Work item:
Return the entries verbatim and drop every picture.

Given data:

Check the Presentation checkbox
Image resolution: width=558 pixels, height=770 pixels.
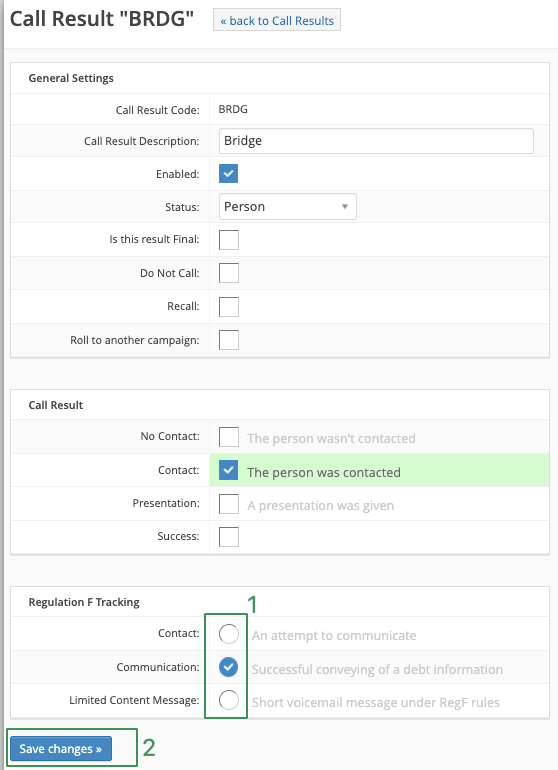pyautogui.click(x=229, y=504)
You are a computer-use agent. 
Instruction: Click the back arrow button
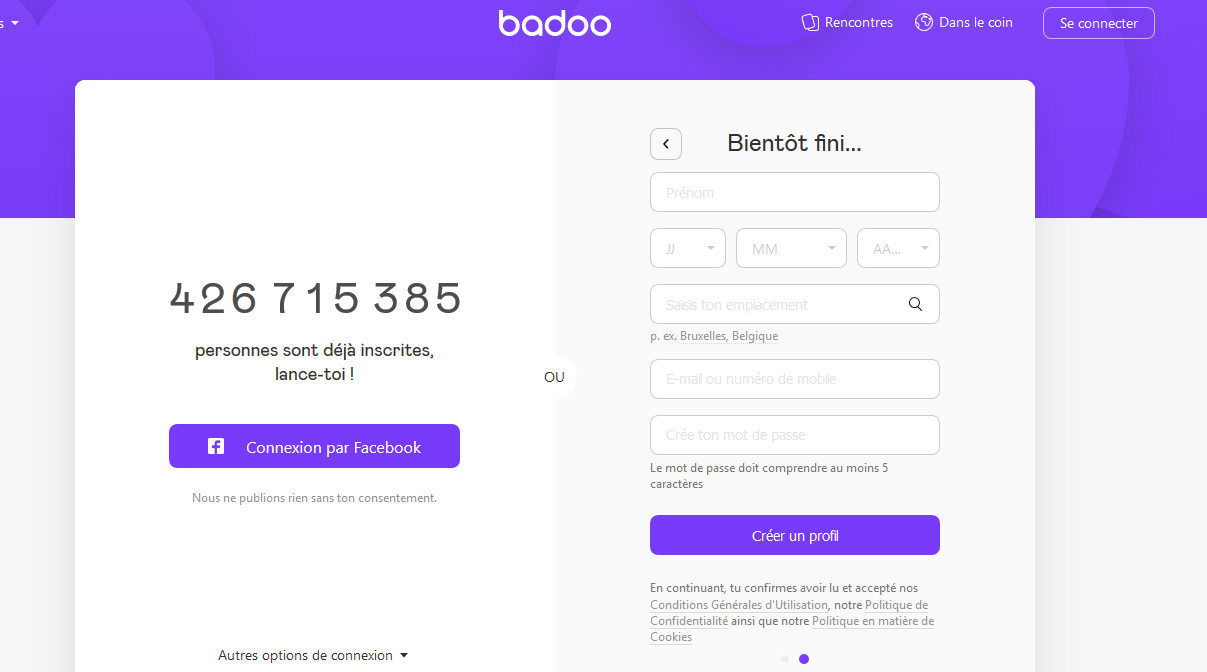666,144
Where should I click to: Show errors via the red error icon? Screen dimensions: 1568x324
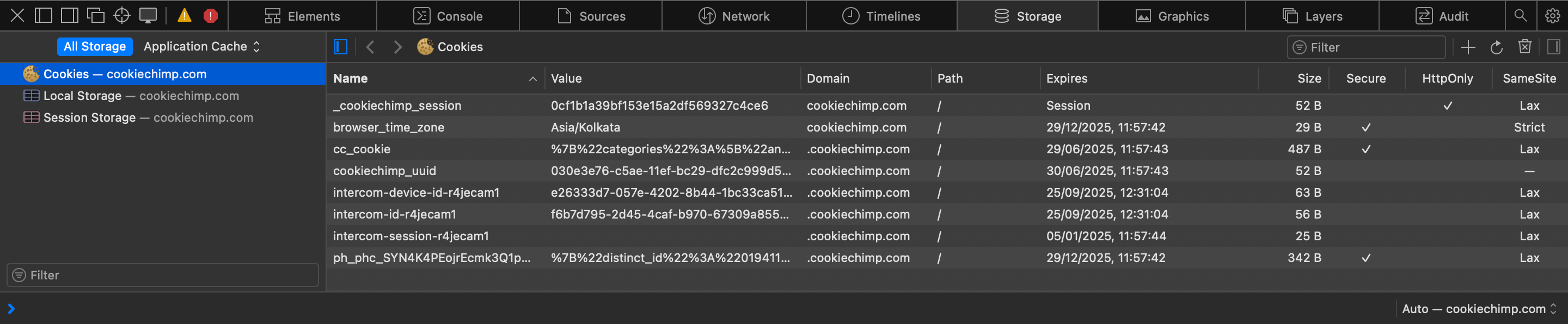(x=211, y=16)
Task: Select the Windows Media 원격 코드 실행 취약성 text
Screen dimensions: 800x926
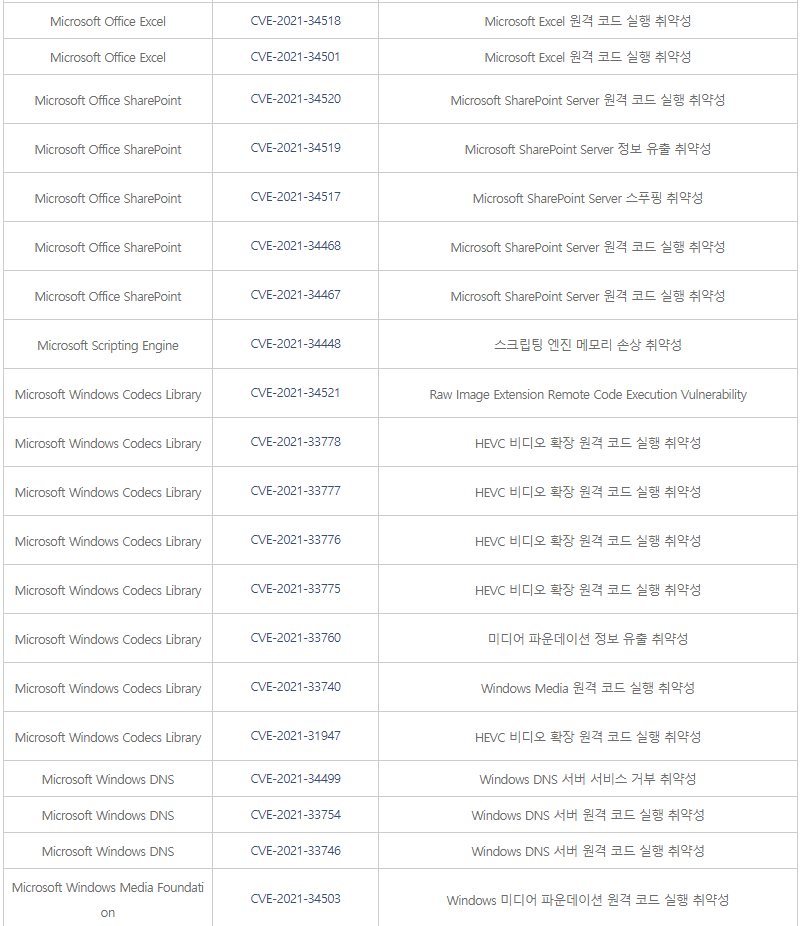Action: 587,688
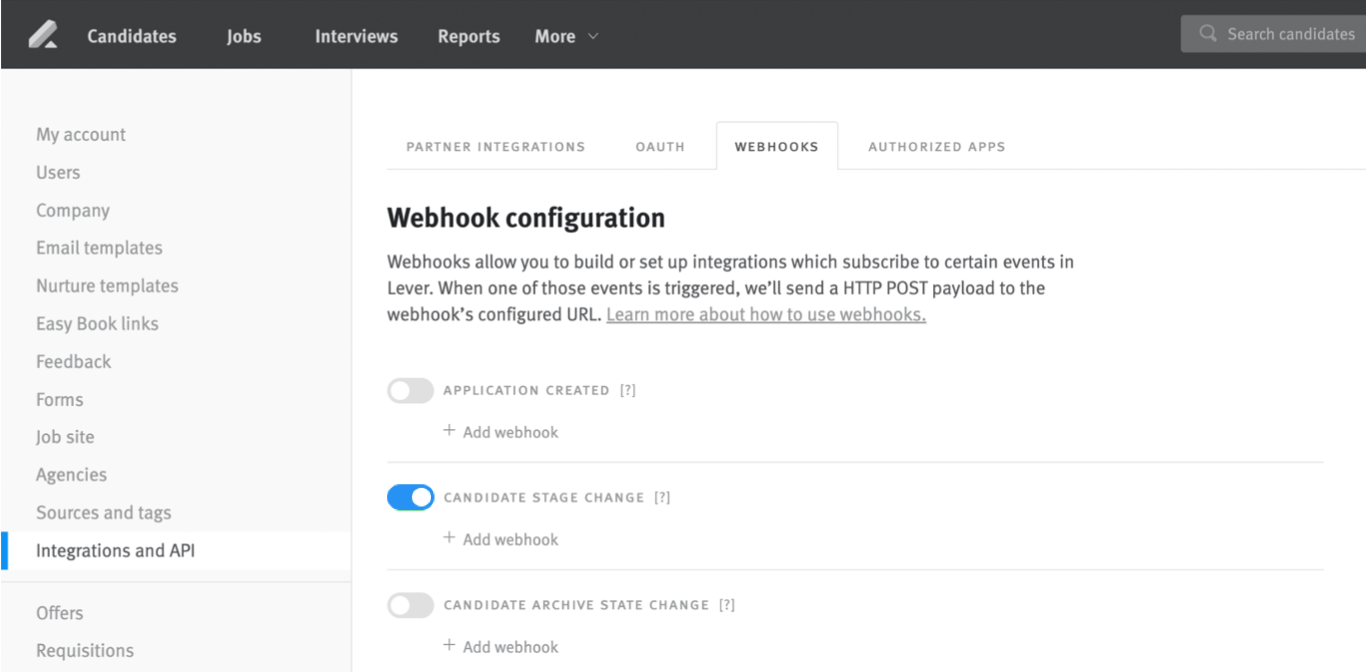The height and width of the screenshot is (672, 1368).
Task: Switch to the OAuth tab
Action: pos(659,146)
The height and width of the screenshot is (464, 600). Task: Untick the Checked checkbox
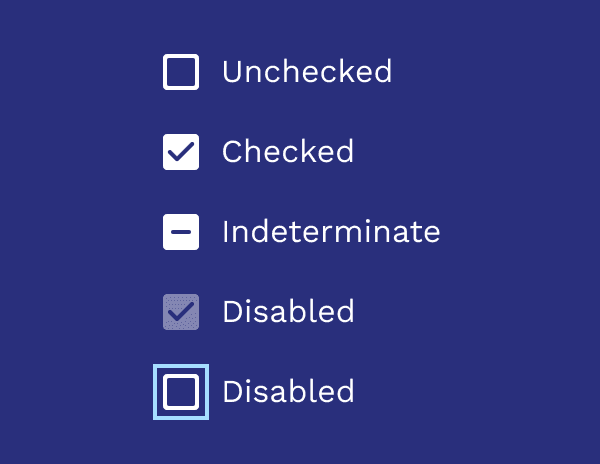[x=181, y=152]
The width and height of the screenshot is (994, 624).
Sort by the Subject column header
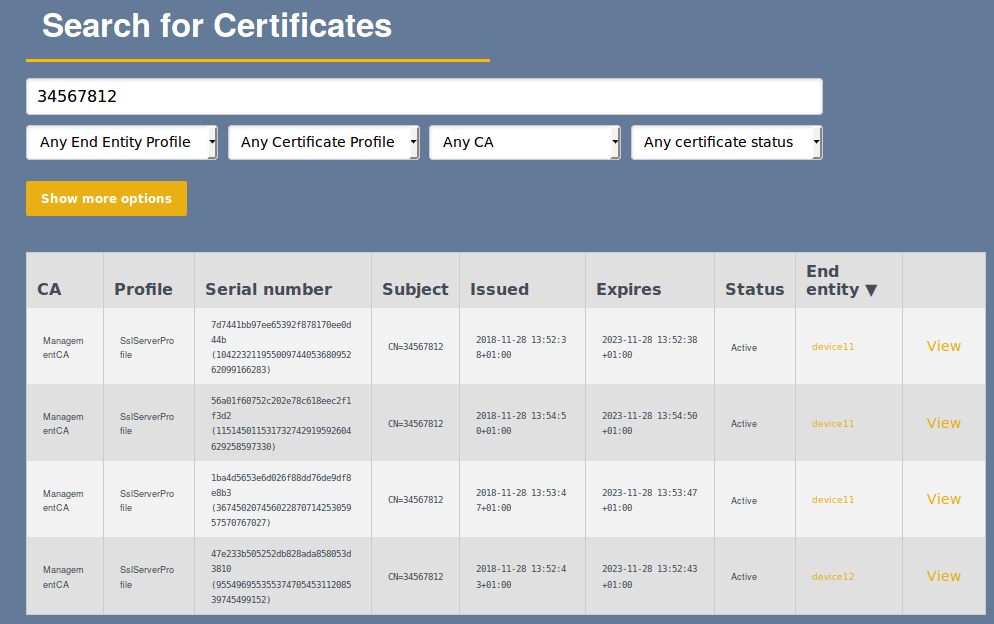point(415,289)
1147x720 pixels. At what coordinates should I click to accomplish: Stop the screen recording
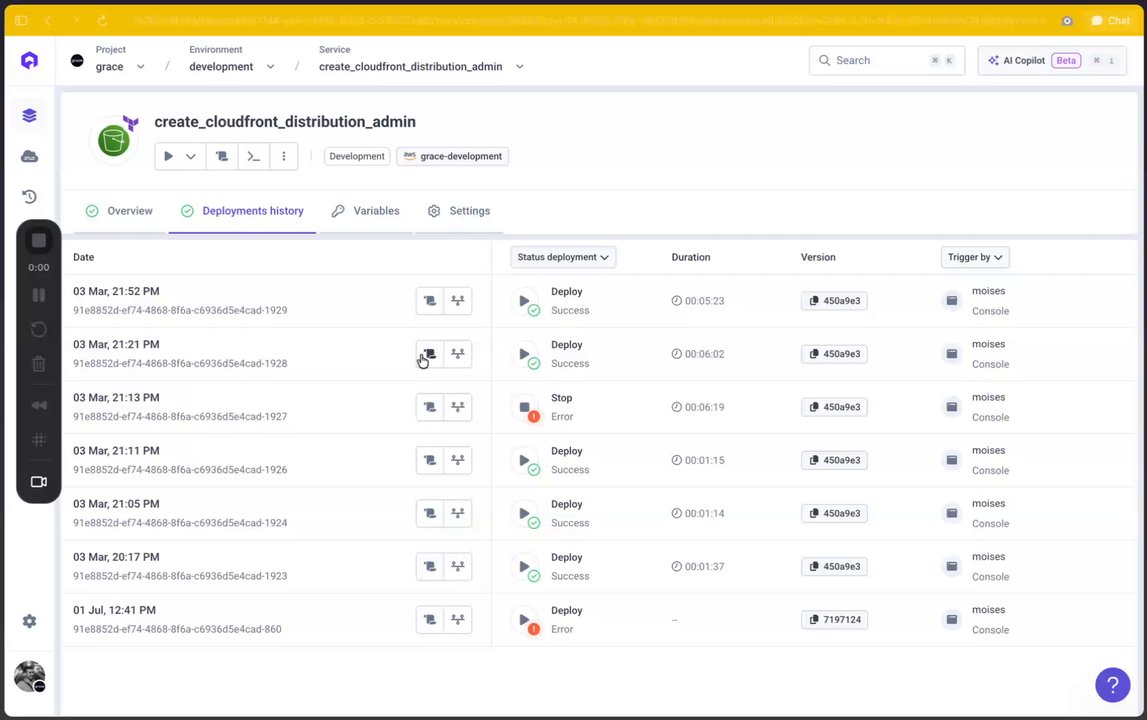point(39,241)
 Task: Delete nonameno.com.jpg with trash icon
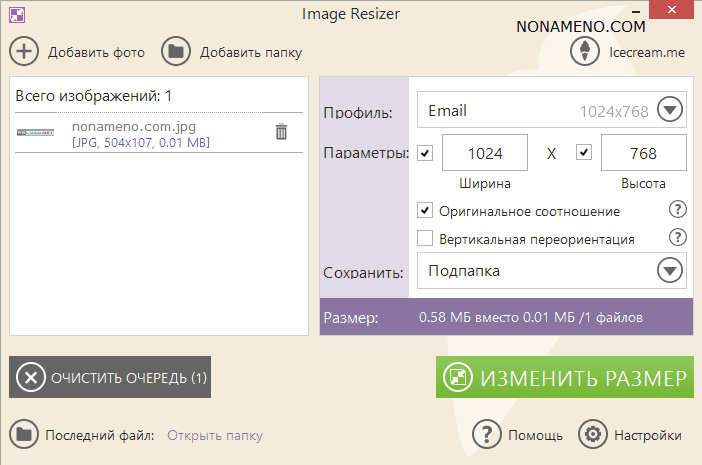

Result:
Check the Presentation checkbox
Image resolution: width=558 pixels, height=770 pixels.
pyautogui.click(x=229, y=504)
You are a computer-use agent. 
Instruction: Click the back arrow button
666,144
Where should I click to: Show errors via the red error icon? Screen dimensions: 1568x324
(x=211, y=16)
Task: Select the Windows Media 원격 코드 실행 취약성 text
Screen dimensions: 800x926
Action: 587,688
The height and width of the screenshot is (672, 1368).
Task: Switch to the OAuth tab
Action: pos(659,146)
The height and width of the screenshot is (464, 600). Task: Untick the Checked checkbox
[x=181, y=152]
The width and height of the screenshot is (994, 624).
Sort by the Subject column header
point(415,289)
1147x720 pixels. At what coordinates should I click to accomplish: Stop the screen recording
point(39,241)
 Task: Delete nonameno.com.jpg with trash icon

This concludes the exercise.